→ **RECORDS PROVIDED**
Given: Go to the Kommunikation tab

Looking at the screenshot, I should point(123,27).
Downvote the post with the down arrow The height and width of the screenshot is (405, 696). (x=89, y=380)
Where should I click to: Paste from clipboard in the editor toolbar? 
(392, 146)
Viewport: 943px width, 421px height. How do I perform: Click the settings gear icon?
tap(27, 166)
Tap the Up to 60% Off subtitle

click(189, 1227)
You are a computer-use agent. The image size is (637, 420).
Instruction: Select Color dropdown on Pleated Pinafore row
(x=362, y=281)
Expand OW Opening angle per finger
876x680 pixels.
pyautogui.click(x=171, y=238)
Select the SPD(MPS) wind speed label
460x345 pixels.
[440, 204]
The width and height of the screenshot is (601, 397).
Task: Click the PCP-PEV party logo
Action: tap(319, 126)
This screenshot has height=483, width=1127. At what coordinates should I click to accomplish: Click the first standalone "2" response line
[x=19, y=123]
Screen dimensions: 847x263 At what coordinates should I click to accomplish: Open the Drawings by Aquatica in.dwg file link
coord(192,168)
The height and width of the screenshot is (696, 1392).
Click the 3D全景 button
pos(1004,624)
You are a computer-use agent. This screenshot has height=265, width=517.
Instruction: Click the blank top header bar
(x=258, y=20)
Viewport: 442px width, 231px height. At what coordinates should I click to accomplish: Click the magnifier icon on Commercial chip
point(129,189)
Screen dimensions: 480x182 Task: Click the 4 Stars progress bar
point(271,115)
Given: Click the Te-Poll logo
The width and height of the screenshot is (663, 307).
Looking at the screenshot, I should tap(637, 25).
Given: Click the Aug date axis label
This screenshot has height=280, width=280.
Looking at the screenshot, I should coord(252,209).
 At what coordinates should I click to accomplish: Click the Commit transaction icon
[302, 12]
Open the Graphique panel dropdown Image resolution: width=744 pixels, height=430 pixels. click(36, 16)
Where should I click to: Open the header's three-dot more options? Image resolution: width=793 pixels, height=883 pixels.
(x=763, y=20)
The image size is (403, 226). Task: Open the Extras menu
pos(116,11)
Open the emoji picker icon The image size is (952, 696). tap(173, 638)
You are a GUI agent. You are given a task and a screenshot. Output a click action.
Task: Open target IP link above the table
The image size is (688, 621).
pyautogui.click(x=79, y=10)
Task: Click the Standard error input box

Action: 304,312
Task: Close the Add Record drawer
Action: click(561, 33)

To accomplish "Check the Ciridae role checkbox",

→ **PROBLEM**
The required output is the exact run of lines from the beginning of the records to the line with "Select the SPD(MPS) wind speed label", that line included.

→ **RESULT OF THE TASK**
Given: Go to the Kommunikation tab

Looking at the screenshot, I should point(123,27).
Downvote the post with the down arrow The height and width of the screenshot is (405, 696). (x=89, y=380)
Where should I click to: Paste from clipboard in the editor toolbar? 
(392, 146)
Viewport: 943px width, 421px height. How do I perform: Click the settings gear icon?
tap(27, 166)
Tap the Up to 60% Off subtitle

click(189, 1227)
You are a computer-use agent. The image size is (637, 420).
Instruction: Select Color dropdown on Pleated Pinafore row
(x=362, y=281)
Expand OW Opening angle per finger
876x680 pixels.
pyautogui.click(x=171, y=238)
Select the SPD(MPS) wind speed label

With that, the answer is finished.